Before Sunrise (Directed by Richard Linklater)
Before I get to my feelings about ‘Before Sunrise’, I must make it clear that I have never known a world without the movie’s sequel. ‘Before Sunset’ came out when I was 12 years old, and thus, in the middle of discovering the “amazing world of cinema.” The fact that I saw ‘Sunrise’ and ‘Sunset’ back-to-back didn’t affect my love for them, but for a long time I argued quite strongly that ‘Before Sunrise’ was a good movie made great by the existence of its sequel.
This might sound ridiculous, but I think I’m much more mature now than I was when I last saw ‘Before Sunrise’ two years ago. Not only I am now the same age as the main characters in the movie (Celine says she’s 23, and while Jesse does not specify, he is most clearly around that age), but I’ve had some similar experiences to what the characters go through happen in my life. Now, I don’t mean to say that I had a magical one-night romance with a European stranger, but many of the things Celine and Jesse say about their experiences sounded especially true to me. I know it sounds cliche, but I connected with the movie in a way I hadn’t before. I already loved the movie, but this was a very special experience. It makes me very excited to revisit ‘Sunset’ in nine years and ‘Midnight’ in eighteen.

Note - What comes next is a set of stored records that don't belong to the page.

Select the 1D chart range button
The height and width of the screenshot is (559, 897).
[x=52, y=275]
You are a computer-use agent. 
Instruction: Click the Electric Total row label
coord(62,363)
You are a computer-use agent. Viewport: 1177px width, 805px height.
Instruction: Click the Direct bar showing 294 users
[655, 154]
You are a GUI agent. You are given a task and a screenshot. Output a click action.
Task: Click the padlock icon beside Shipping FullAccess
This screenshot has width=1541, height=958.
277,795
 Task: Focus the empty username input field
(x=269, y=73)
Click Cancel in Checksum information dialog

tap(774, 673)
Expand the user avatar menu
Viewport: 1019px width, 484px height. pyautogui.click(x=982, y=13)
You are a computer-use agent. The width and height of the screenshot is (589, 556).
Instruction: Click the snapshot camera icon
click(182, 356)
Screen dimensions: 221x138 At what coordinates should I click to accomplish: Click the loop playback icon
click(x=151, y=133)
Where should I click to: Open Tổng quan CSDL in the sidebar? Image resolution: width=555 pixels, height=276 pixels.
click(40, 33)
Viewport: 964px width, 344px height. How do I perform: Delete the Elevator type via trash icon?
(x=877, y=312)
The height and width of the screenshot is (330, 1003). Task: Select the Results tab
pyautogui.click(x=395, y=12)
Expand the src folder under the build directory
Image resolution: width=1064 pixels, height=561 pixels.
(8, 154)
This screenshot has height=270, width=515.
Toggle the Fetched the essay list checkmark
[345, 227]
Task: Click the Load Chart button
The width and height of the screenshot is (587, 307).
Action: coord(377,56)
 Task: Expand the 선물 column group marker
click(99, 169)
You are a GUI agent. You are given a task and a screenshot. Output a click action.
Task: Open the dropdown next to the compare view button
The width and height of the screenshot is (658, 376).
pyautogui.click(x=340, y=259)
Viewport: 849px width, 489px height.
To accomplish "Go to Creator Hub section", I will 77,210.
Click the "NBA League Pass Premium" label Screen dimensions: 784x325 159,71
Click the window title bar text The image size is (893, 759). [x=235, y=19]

Anyway, I don’t only think ‘Before Sunrise’ is a great movie because I connected with it on a very personal level. If anything, I think i connected with it because it is a great movie. Richard Linklater has an uncanny ability to put truthful moments on screen. I often describe him as a “relaxed” filmmaker. At his best, Linklater is so at ease making a movie that you forget there is any artifice to what you are watching. It happens in the best parts of ‘Boyhood’, and it absolutely happens in the ‘Before’ trilogy. If we’re going to talk about ‘Before Sunrise’s merits as just one film, one must talk about this “relaxed” slice-of-life feeling. The fact that Linklater captured such a magical and unique moment, and the he made one of the most truthful movie romances.
Of course, Linklater had the great fortune of Julie Delpy and Ethan Hawke being perfectly suited to his style of filmmaking. The poster’s tagline sells the movie as a wish fulfillment romance, but Jesse and Celine are not star-crossed lovers, they are real human beings, and that has a lot to do with Hawke and Delpy’s performances. I’m not going to lie, they get better as they get older, but ‘Before Sunrise’ is a beautifully naturalistic start to what are the greatest creations of their careers. On that note, it’s silly to deny that, yes, the sequels make ‘Before Sunrise’ into a better movie than it is. Knowing what the future holds for these young lovers makes their first encounter all the more poignant. However, let nobody -not even me- try to convince you that ‘Before Sunrise’ is not a great movie on its own.
The Brady Bunch Movie (Directed by Betty Thomas)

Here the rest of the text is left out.